Teacher pitches school board on new theater
Palatka High School drama teacher Sheila Clouse is on the hunt for at least $1.5 million to fund an on-site theater.
On Tuesday, Clouse told Putnam County School District board members she hoped to secure a state Cultural Arts Facility grant to pay for the theater’s construction, which is estimated to cost between $3 million-$3.5 million, but she needed help finding matching funds.
“This is exciting because I thought I’d have to get over the hurdle of you guys being supportive,” Clouse said. “I didn’t come here to ask for money. I’m here for support and direction.”
School board members and Superintendent Phyllis Criswell enthusiastically watched as Clouse, district facilities director Scott Gattschall and a representative from CRG Architects presented a rendering of the building.
The theater would replace the high school’s racket ball courts, which, Clouse said, are currently in bad shape and the site of activities that are “not school appropriate.”
The rendering of the building presented Tuesday included 214 seats, two classrooms, a lobby and theater accommodations.
While the school district-owned building would have classrooms, district officials were unsure whether Public Education Capital Outlay money could fund the construction of a theater.

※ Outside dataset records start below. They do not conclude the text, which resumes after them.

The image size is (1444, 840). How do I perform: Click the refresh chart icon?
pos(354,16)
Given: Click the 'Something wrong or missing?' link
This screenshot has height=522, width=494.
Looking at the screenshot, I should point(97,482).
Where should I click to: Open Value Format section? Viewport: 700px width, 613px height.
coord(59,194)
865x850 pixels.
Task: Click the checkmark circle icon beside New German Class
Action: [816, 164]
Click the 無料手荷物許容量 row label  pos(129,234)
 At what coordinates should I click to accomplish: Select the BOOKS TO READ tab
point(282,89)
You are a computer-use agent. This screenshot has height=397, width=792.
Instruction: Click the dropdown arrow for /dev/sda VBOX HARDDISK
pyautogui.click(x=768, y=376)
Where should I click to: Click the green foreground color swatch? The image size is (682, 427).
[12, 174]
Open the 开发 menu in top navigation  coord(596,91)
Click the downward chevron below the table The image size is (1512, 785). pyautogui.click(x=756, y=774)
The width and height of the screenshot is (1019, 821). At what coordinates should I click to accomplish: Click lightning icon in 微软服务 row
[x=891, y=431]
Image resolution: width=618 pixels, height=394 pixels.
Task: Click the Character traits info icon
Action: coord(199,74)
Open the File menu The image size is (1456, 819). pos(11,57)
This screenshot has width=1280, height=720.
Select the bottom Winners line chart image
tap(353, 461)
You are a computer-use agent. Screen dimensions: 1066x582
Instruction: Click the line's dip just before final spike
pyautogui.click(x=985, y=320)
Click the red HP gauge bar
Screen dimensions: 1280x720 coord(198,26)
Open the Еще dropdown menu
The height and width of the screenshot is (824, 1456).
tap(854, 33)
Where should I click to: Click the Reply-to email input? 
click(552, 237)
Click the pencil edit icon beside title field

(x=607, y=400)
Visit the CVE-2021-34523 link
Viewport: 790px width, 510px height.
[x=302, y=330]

Clouse said her funding search led her to the state Cultural Arts Facility grant, but the grant would require the school district provide half of the project’s cost. If no construction problems are encountered, Gattschall said, half of the cost would be at least $1.5 million.
Criswell suggested Clouse look to the state’s entertainment destinations for donations or grants, such as Disney World and Universal Studios.
Board member Nikki Cummings suggested Clouse to see if U.S. Department of Agriculture Rural Economic Development Initiative grant money could be used to fund the theater.
Clouse said the theater could provide revenue through community rentals, serve as the location of a feeder program for the state’s entertainment destinations and train students for technical jobs.
While she’s searching for funding, board member Terry Wright suggested Clouse examine the cost and possibility of funding similar theaters near Crescent City Junior-Senior and Interlachen high schools.
Criswell said Interlachen High would have space for a theater once the transportation facility near the school is vacated, and Crescent City officials expressed a desire to have a community theater nearby.
“I think going after this matching funding is key,” Clouse said.
Clouse said the facilities grant application deadline is June 2017.